Tidak berhenti di situ, kelompok perlawanan juga menyerang tim penyelamat Israel yang segera datang ke lokasi kejadian.
Ledakan besar yang terdengar hingga ke kota Ashkelon membuat insiden ini segera mendapat sorotan luas di media Israel. Salah satu tentara yang terluka dilaporkan merupakan perwira tinggi.
Laporan awal menyebutkan bahwa beberapa tentara sempat dilaporkan hilang. Namun kemudian dipastikan bahwa jenazah mereka ditemukan dalam kondisi hangus terbakar.
Insiden ini disebut sebagai salah satu yang paling parah dialami pasukan Israel sejauh ini.
Pasukan yang menjadi sasaran serangan berasal dari unit teknik militer “Yahalom”, yang dikenal terlibat dalam misi peledakan rumah-rumah warga Palestina.
Menurut laporan koresponden Al Jazeera di Palestina, Najwan Samri, unit ini berperan besar dalam misi penghancuran sistematis infrastruktur sipil di Gaza.
Media Israel menggambarkan situasi di lokasi kejadian sebagai “kekacauan total”, dengan sejumlah kendaraan militer terbakar dan beberapa prajurit masih dinyatakan hilang.

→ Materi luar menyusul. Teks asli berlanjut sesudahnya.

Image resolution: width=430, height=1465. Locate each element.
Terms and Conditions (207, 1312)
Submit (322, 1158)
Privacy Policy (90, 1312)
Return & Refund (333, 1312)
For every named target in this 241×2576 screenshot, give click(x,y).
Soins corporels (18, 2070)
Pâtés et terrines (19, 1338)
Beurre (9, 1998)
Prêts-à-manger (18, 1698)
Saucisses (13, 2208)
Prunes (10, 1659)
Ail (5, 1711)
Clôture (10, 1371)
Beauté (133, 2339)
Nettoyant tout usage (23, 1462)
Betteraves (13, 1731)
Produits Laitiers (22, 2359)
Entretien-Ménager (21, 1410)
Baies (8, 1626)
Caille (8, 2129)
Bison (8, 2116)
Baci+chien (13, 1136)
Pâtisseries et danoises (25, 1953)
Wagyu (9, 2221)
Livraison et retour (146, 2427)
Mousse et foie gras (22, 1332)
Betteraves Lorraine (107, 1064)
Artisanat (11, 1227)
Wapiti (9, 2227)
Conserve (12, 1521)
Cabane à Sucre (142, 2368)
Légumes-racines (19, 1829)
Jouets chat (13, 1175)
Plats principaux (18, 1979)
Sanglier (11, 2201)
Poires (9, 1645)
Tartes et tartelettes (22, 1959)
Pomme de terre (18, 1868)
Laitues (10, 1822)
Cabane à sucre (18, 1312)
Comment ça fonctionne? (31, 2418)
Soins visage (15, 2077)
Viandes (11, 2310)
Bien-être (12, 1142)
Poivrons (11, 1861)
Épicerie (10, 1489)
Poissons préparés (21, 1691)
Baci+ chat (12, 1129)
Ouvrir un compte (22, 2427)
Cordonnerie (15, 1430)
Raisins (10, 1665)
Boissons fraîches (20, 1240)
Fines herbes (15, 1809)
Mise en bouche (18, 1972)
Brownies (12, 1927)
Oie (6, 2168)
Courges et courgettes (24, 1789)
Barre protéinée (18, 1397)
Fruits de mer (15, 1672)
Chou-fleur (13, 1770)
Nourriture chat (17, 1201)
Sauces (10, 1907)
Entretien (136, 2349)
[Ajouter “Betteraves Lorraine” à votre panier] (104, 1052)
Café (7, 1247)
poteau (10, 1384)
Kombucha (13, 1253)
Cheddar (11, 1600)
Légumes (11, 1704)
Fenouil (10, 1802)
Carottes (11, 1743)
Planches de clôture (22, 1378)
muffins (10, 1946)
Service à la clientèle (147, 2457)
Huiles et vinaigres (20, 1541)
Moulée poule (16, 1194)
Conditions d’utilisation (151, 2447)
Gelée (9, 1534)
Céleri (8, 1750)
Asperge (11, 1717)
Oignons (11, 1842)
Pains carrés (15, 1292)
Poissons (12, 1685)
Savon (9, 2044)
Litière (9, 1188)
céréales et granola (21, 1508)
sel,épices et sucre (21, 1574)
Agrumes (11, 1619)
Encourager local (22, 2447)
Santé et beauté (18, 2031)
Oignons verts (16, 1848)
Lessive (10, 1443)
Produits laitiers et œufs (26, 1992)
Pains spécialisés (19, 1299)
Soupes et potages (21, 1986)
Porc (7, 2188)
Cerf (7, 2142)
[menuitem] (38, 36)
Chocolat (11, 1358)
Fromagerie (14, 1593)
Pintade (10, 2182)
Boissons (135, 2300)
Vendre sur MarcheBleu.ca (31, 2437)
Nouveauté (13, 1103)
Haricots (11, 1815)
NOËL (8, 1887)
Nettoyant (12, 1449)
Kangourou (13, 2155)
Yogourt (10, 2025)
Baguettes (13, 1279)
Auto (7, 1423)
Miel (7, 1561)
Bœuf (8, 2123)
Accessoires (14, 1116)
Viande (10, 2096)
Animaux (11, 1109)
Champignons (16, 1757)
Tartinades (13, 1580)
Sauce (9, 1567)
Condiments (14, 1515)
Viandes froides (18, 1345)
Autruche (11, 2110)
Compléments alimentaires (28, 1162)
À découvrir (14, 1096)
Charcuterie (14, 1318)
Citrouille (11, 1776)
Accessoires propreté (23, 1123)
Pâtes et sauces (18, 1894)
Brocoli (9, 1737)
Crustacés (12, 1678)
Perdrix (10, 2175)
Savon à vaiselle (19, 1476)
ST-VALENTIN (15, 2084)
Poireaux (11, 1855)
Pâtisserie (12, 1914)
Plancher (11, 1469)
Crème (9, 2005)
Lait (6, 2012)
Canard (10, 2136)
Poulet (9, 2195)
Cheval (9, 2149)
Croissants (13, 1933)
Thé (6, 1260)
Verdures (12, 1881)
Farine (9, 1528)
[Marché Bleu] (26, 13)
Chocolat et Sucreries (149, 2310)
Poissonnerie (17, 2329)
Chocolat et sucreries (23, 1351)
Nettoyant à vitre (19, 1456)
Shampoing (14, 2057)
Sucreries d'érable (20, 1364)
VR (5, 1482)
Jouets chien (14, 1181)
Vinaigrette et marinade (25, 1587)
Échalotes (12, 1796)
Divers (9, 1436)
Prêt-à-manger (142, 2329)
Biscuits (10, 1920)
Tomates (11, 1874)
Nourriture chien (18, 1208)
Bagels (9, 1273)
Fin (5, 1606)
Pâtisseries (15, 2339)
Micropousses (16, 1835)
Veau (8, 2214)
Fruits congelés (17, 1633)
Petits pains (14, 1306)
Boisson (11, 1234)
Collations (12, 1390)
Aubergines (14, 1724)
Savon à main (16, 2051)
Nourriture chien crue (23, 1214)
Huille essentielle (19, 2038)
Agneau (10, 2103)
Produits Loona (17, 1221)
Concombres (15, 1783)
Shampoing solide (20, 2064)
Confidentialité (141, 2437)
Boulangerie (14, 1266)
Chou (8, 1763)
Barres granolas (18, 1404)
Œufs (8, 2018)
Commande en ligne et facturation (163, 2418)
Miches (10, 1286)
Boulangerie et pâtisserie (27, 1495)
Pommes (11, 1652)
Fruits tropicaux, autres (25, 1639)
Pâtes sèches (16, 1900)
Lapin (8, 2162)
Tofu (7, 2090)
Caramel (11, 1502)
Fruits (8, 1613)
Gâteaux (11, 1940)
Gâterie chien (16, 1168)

Serangan tersebut diyakini dilakukan secara berlapis. Satu ranjau mengenai tank, ranjau kedua menyasar tim penyelamat, ranjau ketiga ditujukan kepada tim bantuan tambahan, dan ranjau keempat diiringi tembakan senjata ringan menyasar para korban yang sudah tergeletak sejak serangan pertama.

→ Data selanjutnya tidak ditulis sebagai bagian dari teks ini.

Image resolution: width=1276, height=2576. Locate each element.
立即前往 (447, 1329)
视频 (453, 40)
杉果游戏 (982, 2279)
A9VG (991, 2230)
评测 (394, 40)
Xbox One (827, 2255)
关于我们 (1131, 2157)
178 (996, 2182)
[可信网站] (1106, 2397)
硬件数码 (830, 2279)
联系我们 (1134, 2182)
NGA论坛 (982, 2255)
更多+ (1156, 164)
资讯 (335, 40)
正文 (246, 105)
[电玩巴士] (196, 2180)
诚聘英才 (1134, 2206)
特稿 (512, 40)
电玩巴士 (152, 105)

Unit yang menjadi sasaran dalam operasi ini berasal dari Batalion Netzah Yehuda, yang dikenal merekrut tentara dari komunitas Yahudi ultra-Ortodoks (Haredi).

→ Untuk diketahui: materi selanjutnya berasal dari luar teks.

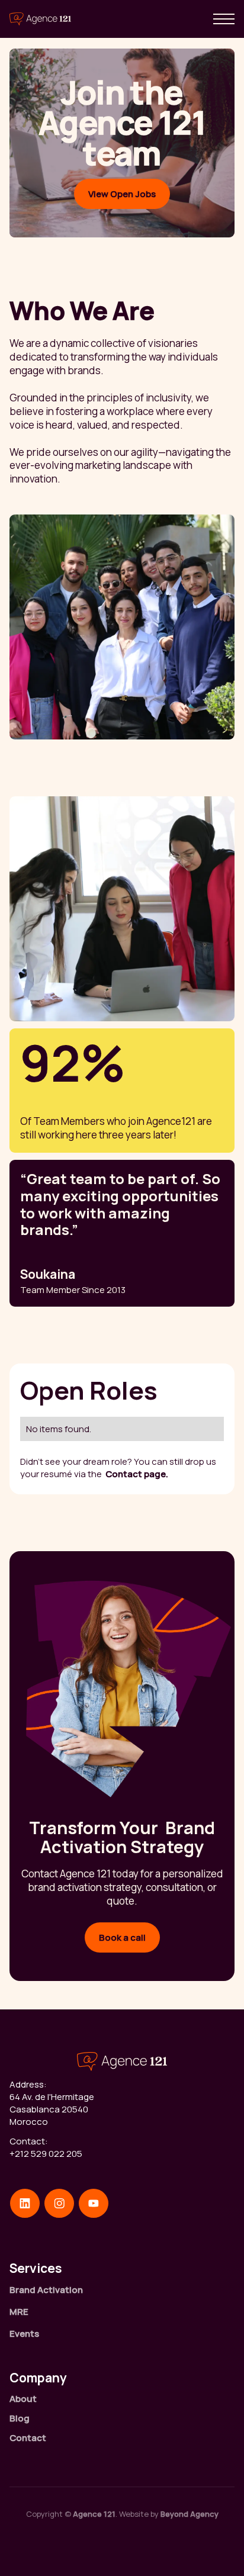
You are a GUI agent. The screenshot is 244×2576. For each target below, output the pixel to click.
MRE (18, 2311)
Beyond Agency (189, 2514)
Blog (19, 2418)
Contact (27, 2438)
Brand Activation (46, 2290)
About (23, 2398)
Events (24, 2333)
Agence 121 (94, 2514)
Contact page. (136, 1474)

Helikopter militer Israel segera dikerahkan ke lokasi untuk mengevakuasi korban. Beberapa rumah sakit pun mengatur lokasi pendaratan khusus untuk menerima korban luka.
Militer Israel menyatakan bahwa penyelidikan terhadap peristiwa ini telah dimulai oleh Komando Selatan.
Sementara Perdana Menteri Benjamin Netanyahu—yang saat itu berada di Gedung Putih dan masih menjadi buronan Mahkamah Pidana Internasional—telah menerima laporan langsung mengenai insiden tersebut.
Peningkatan serangan
Menanggapi operasi ini, Abu Ubaida, juru bicara sayap militer Hamas, Brigade Izzuddin al-Qassam, menyatakan bahwa jasad dan peti mati tentara Israel akan menjadi pemandangan yang terus berulang selama agresi terhadap Gaza belum dihentikan.
Ia juga menegaskan bahwa kelompoknya akan meruntuhkan wibawa militer Israel.
Serangan ini menjadi bagian dari tren peningkatan tajam dalam intensitas dan keberhasilan operasi perlawanan selama beberapa pekan terakhir.
Bulan Juni lalu disebut sebagai bulan paling mematikan bagi pasukan Israel sejak awal perang, dengan sedikitnya 20 tentara dan perwira tewas, menurut media Israel.
Sekitar 10 hari lalu, militer Israel mengakui tewasnya seorang perwira dan enam tentara dalam pertempuran di selatan Gaza.
Pada saat yang sama, laporan menyebutkan empat tentara tewas dan 17 lainnya terluka dalam penyergapan kompleks di Khan Younis.
Minggu lalu, kelompok perlawanan Palestina juga melancarkan tiga operasi dalam waktu hanya tiga jam terhadap pasukan Brigade 98 Israel di kawasan Shuja’iya, utara Gaza.
Satu tentara tewas dan delapan lainnya terluka, termasuk 3 dalam kondisi kritis, dari unit elite Egoz.